Just in case you're unsure about the /x. You can indeed write:
while( my $line = <DATA> ) {
if (my ($courseID) = ($line =~ / [^(]+ # …
\( # …
([^)]+) # …
\) # …
/x ) ) {
print "course-ID = $courseID; -- line was $line";
}
}
That's probably not nice to read but you can also store the regex in a separate variable:
my $pattern =
qr/ [^(]+ # 1 or more characters that are not a '('
\( # a literal '(' (you must escape it)
([^)]+) # 1 or more chars that are not a ')'.
# The sorrounding '(' and ')' capture this match
\) # a literal ')'
/x;
And then:
if (my ($courseID) = ($line =~ $pattern)) {
…
}
Since you nailed down the format
my ($section, $id, $name) =
$string =~ /^\s* ([^(]+) \(\s* ([^)]+) \)\s* (.+) $/x;
The key here is the negated character class, [^...], which matches any one character other than those listed inside following the ^ (which makes it "negated"). The un-escaped parenthesis capture the match, except inside a character class [] where they are taken as literal.
It first matches all consecutive characters other than (, so up to first (, what is captured by the pair of ( ) around it. Then all other than ), so up to the first closing paren, also captured by its own pair ( ). This comes between literal parenthesis \( ... \), which are outside of ( ) since we don't want them captured. Then all the rest is captured, (.+), requiring at least some characters since + means one or more. Note though that these can be spaces. We exclude possible leading white space from the first capture, by matching it specifically before the capturing parenthesis, and extract (some of) possible spaces around id-parenthesis.
The /x modifier allows use of spaces (and comments and newlines) inside, what helps reaadbility. The match operator returns a list of all matches, which we assign to variables. Note, even if there is only one match it still returns (it as) a list. See Regular Expressions Tutorial (perlretut).
Then, assuming that you have the catalog in a file
use warnings 'all';
use strict;
use feature 'say';
my $file = 'catalog.txt';
open my $fh, '<', $file or die "Can't open $file: $!";
while (my $line = <$fh>)
{
next if $line =~ /^\s*$/; # skip empty lines
# Strip leading and trailing white space
$line =~ s{^\s*|\s*$}{}g;
my ($section, $id, $name) =
$line =~ /^ ([^(]+) \(\s* ([^)]+) \)\s* (.+) $/x
or do {
warn "Error with expected format -- ";
next;
};
say "$section, $id, $name";
}
close $fh;
I use s{}{} delimiters since s/// confuse markup's syntax highlighter with this pattern, which is also a good demonstration since these sometimes help readability a lot.

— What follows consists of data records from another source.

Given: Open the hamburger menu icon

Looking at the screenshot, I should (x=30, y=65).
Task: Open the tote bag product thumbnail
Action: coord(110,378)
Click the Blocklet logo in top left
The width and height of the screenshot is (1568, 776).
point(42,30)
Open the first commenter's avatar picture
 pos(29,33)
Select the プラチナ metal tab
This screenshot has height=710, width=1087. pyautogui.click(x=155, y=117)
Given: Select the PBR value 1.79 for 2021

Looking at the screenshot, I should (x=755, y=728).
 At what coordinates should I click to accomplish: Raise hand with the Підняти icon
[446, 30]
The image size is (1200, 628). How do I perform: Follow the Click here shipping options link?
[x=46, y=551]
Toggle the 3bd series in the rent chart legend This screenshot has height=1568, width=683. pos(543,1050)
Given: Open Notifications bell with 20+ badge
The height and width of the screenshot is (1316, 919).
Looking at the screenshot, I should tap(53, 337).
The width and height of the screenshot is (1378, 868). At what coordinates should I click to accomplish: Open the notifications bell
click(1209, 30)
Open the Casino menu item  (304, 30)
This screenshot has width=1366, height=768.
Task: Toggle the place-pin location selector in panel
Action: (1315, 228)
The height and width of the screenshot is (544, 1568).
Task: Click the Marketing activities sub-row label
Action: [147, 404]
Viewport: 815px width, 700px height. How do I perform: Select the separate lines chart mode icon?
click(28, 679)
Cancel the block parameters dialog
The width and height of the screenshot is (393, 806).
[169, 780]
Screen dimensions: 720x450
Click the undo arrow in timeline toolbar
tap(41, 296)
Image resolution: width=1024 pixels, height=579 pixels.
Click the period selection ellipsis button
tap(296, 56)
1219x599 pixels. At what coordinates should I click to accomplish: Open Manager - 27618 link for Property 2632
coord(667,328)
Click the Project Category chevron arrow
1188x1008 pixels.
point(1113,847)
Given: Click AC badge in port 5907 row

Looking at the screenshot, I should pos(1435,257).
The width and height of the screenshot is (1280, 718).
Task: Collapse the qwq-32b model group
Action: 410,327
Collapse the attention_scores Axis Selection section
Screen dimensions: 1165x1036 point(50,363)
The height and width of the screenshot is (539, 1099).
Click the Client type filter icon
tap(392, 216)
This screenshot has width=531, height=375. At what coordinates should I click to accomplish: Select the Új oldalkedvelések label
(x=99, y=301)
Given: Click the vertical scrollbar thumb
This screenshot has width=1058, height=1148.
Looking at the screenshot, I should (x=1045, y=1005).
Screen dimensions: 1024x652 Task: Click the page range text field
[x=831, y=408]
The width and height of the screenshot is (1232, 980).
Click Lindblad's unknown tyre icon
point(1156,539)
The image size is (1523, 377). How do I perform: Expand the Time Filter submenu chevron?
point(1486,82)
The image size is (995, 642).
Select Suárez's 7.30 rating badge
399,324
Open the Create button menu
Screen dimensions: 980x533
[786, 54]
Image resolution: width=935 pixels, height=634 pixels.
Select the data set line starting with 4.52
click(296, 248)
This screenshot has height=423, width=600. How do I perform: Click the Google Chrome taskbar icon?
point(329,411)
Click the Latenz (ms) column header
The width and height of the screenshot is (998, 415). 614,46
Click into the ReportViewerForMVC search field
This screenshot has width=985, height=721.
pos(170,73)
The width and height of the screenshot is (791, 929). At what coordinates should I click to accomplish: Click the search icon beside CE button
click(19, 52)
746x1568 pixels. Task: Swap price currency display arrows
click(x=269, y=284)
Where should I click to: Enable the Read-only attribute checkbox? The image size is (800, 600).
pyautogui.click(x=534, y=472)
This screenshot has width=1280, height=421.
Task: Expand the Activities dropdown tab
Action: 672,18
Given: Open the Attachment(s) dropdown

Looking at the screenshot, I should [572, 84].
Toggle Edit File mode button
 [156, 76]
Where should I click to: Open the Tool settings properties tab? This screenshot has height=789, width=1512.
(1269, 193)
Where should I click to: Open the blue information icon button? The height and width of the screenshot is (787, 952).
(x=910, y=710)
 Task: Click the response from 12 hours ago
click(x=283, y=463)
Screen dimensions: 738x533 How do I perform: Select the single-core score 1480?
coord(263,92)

You would store the retrieved variables in a suitable data structure. Any combination of arrays and hashes (and their references) comes to mind, depending on what need be done with them later. See Cookbook of Data Structures (perldsc).
Note on the error handling. Since none of the matches involve * (allowing zero matches -- nothing), if any component of your format isn't as expected there won't be a match at all and we get an error. The .+ is extremely permissive but it still requires something to be there. This is why the trailing space is first stripped, so that the last pattern (.+) cannot be satisfied by spaces alone.
If the only objective is the course id and we are certain that the first parenthesis are around it
my ($id) = $line =~ / \(\s* ([^)]+) \) /x or do { ... };
We now only need to match and capture the middle piece, something inside parenthesis.
How do you create a $scalar from the result of a regex match?
Is there any way that once the script has matched the regex that it can be assigned to a variable so it can be used later on, outside of the block.
IE. If $regex_result = blah blah then do something.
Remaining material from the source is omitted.